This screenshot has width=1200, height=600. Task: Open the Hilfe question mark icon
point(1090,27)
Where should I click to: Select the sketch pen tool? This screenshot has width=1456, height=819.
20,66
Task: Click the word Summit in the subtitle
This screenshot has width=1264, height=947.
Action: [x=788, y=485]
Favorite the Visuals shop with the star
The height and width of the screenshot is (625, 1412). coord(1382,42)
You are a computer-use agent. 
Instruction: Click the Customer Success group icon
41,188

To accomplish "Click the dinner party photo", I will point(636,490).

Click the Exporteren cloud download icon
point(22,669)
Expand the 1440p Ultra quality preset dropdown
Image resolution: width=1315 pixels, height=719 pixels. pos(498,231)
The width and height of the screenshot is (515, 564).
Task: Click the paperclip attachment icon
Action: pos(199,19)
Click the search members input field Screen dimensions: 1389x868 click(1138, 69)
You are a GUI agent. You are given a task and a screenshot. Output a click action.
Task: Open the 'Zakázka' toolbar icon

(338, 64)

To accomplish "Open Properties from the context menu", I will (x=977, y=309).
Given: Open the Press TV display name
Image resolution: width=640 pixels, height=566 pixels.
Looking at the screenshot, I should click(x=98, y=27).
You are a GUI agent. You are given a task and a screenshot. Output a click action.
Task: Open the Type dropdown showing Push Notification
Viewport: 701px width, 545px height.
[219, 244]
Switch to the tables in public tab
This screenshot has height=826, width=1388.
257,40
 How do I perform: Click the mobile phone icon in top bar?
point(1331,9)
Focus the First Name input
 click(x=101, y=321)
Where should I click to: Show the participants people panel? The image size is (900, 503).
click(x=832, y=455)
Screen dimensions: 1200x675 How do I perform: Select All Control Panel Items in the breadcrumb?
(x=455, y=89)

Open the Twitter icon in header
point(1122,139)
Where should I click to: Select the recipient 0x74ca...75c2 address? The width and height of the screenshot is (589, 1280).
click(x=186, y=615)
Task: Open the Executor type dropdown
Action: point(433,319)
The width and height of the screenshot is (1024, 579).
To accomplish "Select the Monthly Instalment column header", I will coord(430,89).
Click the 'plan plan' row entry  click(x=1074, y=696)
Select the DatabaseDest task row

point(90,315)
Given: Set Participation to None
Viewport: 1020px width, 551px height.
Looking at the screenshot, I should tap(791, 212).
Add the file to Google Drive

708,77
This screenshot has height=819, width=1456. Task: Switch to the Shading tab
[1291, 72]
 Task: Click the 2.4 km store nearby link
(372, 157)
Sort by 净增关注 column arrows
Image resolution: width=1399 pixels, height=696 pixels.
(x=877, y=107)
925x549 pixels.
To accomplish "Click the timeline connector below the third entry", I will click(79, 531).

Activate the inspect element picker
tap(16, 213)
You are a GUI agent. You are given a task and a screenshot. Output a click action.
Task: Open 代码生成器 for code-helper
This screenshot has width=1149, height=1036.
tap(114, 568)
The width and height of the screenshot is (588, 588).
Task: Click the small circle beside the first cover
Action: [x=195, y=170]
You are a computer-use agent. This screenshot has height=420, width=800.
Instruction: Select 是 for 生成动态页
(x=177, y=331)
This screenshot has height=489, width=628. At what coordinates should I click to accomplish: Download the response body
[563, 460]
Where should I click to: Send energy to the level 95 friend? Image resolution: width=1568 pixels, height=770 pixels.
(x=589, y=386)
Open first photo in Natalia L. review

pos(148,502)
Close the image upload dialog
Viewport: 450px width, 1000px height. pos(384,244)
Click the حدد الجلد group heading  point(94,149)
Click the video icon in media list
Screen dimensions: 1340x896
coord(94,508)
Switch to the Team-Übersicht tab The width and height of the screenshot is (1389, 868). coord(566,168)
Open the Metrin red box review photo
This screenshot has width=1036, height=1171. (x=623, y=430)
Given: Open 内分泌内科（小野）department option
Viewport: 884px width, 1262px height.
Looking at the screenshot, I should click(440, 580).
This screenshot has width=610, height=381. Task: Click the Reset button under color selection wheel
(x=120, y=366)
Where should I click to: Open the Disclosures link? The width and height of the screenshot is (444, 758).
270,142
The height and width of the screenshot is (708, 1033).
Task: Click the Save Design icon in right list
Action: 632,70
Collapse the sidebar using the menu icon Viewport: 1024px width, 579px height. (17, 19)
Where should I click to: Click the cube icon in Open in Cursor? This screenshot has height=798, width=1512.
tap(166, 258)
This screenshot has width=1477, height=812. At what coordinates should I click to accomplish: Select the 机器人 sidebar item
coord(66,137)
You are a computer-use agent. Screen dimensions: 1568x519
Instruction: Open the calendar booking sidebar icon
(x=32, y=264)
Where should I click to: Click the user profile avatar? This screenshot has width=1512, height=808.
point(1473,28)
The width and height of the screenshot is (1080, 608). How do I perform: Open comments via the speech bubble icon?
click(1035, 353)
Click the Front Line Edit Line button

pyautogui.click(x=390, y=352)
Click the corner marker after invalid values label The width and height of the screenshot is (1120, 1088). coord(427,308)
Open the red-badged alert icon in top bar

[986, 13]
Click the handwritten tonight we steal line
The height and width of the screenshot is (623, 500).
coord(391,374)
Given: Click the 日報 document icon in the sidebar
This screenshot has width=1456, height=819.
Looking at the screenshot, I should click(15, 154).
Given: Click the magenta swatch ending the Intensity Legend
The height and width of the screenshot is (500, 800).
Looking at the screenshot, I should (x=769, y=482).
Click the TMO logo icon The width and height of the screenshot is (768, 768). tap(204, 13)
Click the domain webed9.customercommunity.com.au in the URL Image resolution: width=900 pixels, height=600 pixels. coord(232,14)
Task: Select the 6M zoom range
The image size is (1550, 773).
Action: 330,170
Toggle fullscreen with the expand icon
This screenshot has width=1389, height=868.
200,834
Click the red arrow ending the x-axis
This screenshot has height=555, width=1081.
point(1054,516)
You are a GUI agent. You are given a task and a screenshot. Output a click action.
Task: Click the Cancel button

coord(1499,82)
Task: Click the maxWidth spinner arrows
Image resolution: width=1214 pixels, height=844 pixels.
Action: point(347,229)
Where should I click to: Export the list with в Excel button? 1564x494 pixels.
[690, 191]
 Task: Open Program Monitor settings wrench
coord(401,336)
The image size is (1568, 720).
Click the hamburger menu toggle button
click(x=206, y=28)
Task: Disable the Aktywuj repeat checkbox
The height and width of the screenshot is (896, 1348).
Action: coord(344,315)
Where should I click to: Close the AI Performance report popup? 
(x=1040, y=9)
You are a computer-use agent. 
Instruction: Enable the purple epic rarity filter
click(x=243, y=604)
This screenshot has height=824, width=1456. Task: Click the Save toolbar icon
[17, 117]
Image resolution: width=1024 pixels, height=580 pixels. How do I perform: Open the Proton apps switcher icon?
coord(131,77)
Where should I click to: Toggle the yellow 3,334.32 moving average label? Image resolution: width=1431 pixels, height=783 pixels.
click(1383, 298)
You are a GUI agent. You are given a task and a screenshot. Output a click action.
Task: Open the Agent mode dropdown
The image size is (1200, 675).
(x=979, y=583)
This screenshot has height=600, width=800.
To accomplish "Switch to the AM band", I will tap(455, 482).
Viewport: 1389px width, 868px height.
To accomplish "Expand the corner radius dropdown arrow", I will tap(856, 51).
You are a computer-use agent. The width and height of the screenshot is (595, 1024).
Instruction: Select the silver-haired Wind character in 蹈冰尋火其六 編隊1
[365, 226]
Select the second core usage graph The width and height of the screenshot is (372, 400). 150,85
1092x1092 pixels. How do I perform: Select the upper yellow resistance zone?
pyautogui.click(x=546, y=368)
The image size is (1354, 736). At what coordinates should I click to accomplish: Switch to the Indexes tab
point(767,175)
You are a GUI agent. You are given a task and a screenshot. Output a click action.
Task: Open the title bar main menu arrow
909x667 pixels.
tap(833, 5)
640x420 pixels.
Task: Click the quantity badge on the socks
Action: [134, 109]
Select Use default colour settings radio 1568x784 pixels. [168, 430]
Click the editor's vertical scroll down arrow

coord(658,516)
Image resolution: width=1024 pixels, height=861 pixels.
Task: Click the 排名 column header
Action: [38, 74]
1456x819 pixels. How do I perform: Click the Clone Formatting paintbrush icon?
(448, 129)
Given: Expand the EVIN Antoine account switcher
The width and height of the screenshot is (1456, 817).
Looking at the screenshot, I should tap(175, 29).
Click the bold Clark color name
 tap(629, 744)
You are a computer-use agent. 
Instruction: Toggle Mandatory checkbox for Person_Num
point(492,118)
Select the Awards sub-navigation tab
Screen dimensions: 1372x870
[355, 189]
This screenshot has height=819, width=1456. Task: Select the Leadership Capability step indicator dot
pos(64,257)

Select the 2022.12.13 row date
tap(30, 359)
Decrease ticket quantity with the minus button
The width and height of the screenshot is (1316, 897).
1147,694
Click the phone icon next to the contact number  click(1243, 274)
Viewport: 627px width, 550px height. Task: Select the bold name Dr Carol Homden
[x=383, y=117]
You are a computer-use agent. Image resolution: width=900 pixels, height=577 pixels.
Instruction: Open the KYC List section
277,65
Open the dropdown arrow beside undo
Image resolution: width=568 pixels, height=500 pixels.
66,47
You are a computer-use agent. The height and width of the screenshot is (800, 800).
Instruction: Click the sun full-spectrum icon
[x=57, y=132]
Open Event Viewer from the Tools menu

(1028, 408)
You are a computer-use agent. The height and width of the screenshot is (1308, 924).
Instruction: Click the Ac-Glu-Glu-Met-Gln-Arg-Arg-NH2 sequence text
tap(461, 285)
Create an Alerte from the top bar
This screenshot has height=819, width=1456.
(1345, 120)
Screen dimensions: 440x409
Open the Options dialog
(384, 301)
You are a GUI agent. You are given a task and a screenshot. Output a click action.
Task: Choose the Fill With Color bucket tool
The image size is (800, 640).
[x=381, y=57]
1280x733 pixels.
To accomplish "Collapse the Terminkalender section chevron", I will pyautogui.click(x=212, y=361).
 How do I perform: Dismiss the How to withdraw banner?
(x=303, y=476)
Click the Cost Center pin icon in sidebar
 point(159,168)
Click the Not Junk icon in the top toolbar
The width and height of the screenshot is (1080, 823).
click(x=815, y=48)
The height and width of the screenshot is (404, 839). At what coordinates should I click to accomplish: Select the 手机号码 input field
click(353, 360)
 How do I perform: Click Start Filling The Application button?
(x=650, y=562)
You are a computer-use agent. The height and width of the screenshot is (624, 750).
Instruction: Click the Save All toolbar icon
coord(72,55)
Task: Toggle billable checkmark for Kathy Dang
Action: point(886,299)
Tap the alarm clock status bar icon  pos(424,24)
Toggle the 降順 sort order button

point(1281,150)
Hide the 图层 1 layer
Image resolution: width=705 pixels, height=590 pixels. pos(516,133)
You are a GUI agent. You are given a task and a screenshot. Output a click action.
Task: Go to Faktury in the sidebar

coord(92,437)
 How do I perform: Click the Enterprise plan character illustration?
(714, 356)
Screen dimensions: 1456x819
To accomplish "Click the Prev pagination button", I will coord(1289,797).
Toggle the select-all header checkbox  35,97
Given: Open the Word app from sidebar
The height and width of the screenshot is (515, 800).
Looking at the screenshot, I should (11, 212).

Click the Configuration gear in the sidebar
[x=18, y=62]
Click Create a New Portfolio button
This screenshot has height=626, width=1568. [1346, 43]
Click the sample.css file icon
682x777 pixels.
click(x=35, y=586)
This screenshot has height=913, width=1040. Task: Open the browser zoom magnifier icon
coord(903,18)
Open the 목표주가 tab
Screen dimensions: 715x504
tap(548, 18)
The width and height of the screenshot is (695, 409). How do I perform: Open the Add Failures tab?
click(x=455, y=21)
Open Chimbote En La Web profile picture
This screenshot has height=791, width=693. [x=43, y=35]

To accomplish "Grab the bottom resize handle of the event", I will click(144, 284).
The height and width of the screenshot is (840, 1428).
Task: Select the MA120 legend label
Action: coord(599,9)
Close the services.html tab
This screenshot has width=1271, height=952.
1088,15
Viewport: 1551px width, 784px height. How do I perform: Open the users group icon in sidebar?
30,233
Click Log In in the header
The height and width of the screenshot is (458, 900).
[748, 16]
################
=== Request ===
Could you reproduce, word for word, the stretch of the material from the line containing "Viewport: 1551px width, 784px" through the end of the material?

=== Result for this task ===
Viewport: 1551px width, 784px height. How do I perform: Open the users group icon in sidebar?
30,233
Click Log In in the header
The height and width of the screenshot is (458, 900).
[748, 16]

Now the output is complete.